You can come up with any number of anecdotally reasonable hypotheses, but until you actually test these hypotheses in a well defined and scientific manner with an experiment designed to eliminate all of the potential biases, your experiment is no better (rhetorically speaking) at proving anything than a sexist diatribe along the lines of "why my ex-{girlfriend or wife}'s {anecdotally negative conduct} proves women are {some universal claim about all women}".

1 comments

You're not sexist, but you have less problems breaking the ice with men than women...
That's not particularly unusual; it's easier to break the ice when there's no question of ulterior motive or interest.

I feel off-kilter speaking with strangers that I find attractive in a professional setting; I have to keep telling my brain to ignore itself and act normally. This isn't unique to any gender -- the other day I was ordering lunch in the neighborhood, and the person behind the counter was mooning at me to a degree that actually made the interaction uncomfortable.

I don't take it personally; that's how people are, myself included. I know it can be slightly uncomfortable, but as long as we're trying to be professional with and understanding of each other, things generally work out.

I don't understand what you're implying here, I'm afraid.
He's implying that it is sexist to be bad at talking to women.
Really? Re-reading it with that in mind, I think you're right... I guess my brain presumed that was such an irrational conclusion to draw about me after reading what I wrote that it didn't register at all, I honestly thought I was just not understanding what the poster was trying to say.

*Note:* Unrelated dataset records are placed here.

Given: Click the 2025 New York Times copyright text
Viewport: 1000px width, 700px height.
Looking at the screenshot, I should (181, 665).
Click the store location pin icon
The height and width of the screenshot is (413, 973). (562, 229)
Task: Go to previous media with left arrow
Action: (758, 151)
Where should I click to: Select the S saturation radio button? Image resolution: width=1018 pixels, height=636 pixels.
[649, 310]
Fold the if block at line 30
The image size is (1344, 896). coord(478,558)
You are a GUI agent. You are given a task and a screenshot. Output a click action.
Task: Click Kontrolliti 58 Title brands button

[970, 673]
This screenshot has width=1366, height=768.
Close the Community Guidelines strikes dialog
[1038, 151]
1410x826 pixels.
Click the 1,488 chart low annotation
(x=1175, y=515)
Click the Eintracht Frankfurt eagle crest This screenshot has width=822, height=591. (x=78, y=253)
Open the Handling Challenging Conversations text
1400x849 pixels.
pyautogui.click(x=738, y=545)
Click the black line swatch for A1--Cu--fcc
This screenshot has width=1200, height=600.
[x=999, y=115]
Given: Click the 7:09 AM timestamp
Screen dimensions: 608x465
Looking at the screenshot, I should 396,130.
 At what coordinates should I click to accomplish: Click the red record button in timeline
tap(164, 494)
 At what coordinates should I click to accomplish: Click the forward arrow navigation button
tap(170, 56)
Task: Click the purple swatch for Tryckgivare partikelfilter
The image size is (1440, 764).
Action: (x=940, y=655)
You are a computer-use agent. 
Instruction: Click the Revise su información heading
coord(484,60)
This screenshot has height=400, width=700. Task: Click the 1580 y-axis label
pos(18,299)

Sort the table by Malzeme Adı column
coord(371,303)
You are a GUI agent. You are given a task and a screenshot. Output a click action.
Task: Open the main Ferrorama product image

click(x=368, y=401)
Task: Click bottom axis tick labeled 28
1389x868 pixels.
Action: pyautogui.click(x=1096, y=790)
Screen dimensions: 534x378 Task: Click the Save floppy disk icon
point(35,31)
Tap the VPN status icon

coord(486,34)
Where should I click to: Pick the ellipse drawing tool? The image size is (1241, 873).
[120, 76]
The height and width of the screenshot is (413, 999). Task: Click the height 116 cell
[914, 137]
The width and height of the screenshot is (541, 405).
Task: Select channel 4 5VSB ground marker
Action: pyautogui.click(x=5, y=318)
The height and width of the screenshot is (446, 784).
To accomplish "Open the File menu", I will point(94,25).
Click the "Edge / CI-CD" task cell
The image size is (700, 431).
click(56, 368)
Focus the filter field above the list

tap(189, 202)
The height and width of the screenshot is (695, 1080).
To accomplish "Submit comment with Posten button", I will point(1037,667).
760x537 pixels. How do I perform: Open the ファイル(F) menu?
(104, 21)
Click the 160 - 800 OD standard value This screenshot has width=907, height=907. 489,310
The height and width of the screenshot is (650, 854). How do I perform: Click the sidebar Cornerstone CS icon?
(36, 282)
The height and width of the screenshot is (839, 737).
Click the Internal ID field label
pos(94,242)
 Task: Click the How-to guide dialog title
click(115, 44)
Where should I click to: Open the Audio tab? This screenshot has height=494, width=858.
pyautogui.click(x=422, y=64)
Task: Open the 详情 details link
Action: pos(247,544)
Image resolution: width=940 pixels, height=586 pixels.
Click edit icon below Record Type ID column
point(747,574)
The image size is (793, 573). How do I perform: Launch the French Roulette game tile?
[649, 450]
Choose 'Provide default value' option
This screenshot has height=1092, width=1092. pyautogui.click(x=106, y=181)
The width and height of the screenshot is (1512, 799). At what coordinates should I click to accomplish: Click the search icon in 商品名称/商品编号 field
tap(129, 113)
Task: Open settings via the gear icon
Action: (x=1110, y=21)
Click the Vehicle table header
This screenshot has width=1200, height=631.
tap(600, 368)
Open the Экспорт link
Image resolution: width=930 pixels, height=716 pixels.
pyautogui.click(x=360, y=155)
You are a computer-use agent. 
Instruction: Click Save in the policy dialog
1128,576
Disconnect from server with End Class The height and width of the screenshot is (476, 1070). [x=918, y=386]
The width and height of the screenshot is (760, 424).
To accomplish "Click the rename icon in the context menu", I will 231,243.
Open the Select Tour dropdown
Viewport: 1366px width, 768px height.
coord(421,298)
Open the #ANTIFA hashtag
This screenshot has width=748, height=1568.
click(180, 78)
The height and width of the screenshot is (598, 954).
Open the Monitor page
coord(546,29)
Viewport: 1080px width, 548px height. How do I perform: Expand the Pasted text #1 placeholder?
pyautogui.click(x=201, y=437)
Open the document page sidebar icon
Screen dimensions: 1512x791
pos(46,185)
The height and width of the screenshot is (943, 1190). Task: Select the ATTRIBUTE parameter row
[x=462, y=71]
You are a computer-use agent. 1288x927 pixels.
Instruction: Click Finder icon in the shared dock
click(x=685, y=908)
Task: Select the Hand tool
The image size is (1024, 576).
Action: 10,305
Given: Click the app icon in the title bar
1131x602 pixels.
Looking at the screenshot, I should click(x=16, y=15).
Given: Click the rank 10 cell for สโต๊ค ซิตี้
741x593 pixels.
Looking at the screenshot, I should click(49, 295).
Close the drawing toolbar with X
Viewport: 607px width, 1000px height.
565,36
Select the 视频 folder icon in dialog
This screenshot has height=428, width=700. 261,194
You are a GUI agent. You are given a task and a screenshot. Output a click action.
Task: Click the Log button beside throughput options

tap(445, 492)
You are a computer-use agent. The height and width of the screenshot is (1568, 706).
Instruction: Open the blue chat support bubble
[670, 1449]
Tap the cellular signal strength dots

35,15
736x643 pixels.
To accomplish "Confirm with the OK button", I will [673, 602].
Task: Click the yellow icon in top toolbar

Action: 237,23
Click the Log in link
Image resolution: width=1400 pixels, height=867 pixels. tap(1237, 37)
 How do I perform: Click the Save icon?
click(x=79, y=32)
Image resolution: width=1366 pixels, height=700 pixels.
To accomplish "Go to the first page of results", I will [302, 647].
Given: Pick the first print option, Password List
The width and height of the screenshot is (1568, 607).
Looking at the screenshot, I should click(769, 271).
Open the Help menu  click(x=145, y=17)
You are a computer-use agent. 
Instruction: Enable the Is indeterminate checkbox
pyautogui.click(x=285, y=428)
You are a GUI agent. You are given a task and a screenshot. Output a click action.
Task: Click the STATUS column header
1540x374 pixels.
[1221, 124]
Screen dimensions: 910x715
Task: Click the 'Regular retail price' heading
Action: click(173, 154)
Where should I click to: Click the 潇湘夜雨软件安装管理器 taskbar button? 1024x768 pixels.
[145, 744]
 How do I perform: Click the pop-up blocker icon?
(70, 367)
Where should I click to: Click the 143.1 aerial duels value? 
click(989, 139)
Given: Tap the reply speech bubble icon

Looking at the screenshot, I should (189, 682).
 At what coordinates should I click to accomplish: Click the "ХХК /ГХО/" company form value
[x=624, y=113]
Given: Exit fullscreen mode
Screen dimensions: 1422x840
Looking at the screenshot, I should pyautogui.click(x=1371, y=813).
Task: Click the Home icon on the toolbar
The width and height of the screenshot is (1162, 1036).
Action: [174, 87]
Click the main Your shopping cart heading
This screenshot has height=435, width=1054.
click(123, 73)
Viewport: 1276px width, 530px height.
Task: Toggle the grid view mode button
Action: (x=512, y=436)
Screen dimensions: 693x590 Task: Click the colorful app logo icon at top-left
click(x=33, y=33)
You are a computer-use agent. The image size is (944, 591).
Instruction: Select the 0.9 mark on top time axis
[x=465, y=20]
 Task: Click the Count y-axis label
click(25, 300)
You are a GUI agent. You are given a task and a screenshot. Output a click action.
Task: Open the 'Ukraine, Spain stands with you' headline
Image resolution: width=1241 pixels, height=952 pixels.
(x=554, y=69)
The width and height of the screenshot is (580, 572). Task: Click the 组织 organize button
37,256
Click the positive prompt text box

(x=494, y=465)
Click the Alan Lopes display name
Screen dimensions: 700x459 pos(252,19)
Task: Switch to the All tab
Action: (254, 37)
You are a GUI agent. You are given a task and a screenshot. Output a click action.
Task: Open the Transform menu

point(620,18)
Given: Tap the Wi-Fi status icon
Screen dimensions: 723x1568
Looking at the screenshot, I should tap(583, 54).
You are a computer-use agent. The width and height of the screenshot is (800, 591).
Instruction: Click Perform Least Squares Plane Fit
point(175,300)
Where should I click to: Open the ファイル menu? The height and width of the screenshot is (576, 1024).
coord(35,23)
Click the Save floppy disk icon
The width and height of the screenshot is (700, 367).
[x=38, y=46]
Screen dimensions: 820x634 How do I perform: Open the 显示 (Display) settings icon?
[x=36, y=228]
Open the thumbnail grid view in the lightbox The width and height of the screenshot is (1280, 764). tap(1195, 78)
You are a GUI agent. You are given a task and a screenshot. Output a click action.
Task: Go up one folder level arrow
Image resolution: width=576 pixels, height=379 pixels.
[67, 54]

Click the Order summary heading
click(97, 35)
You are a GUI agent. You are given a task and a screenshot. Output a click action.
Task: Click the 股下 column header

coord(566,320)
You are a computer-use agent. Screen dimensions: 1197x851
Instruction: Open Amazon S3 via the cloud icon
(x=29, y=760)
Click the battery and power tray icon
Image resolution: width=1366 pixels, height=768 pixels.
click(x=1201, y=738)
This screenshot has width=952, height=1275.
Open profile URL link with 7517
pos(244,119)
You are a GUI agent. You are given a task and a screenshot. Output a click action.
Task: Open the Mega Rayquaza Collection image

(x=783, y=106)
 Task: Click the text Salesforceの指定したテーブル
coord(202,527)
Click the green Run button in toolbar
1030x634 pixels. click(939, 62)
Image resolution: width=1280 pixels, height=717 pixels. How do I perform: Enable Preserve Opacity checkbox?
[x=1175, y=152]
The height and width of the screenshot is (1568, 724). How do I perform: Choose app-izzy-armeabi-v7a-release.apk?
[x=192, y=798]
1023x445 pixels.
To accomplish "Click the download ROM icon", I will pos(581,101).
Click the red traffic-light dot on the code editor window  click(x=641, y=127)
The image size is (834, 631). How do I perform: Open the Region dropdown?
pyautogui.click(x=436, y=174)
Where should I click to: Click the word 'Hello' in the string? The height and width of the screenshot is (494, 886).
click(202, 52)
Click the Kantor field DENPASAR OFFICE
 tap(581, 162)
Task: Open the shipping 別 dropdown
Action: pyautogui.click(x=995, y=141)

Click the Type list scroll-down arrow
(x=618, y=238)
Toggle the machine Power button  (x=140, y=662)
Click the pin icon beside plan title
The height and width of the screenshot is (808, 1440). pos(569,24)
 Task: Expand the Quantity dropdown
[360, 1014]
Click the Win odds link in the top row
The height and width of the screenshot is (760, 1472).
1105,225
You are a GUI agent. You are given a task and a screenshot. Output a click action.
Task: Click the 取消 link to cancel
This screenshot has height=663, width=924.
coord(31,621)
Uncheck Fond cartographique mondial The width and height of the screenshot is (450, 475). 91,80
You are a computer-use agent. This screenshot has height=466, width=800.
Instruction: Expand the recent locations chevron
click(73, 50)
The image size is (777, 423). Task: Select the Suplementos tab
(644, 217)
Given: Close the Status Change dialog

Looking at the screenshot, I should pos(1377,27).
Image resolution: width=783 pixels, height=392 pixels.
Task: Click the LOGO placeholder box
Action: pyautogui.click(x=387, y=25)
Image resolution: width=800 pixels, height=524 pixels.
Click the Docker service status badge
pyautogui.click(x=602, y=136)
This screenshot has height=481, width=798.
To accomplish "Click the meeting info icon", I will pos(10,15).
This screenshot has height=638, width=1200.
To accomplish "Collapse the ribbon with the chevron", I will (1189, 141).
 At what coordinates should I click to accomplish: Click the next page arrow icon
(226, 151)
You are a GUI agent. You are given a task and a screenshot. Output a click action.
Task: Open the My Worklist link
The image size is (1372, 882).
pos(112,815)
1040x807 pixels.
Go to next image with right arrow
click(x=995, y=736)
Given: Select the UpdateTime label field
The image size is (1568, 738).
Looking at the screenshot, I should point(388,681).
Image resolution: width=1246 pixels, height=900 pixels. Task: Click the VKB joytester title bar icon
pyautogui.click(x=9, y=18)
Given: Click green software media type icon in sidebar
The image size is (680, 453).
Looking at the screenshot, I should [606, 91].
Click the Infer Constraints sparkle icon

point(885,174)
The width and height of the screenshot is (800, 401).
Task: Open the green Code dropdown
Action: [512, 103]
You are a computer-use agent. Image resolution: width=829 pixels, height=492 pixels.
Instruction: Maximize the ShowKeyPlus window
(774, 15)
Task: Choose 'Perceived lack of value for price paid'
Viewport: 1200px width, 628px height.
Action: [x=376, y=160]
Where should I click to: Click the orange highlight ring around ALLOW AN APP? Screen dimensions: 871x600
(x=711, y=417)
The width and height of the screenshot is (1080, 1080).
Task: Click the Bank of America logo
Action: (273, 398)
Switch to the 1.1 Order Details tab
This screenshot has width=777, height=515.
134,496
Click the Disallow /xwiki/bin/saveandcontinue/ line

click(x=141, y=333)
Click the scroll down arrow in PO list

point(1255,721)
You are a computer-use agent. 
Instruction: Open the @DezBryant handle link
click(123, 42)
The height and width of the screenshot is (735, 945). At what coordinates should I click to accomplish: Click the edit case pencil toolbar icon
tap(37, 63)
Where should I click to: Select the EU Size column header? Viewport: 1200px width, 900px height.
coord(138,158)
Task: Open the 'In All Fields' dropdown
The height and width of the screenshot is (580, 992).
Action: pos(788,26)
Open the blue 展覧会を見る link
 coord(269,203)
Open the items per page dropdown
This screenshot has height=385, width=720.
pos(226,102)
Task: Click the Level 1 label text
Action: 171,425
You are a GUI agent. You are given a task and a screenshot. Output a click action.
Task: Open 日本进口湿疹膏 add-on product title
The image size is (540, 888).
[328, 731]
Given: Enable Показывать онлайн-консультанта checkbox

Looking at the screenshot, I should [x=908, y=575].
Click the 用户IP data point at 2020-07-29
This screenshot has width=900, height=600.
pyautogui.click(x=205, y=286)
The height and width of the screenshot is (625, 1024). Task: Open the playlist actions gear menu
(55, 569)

It really feels terrible to be insulted when I was trying to contribute a thoughtful comment.

IMO it's a ridiculous allegation, anyway. Guys aren't bad at talking to women because they want to be, so telling them "Hey that thing you're ashamed about, well you should feel even worse about it now" isn't useful.
This is true about every type of person who shares more in common with each other. Race, religion, etc. Why would sex/gender be different?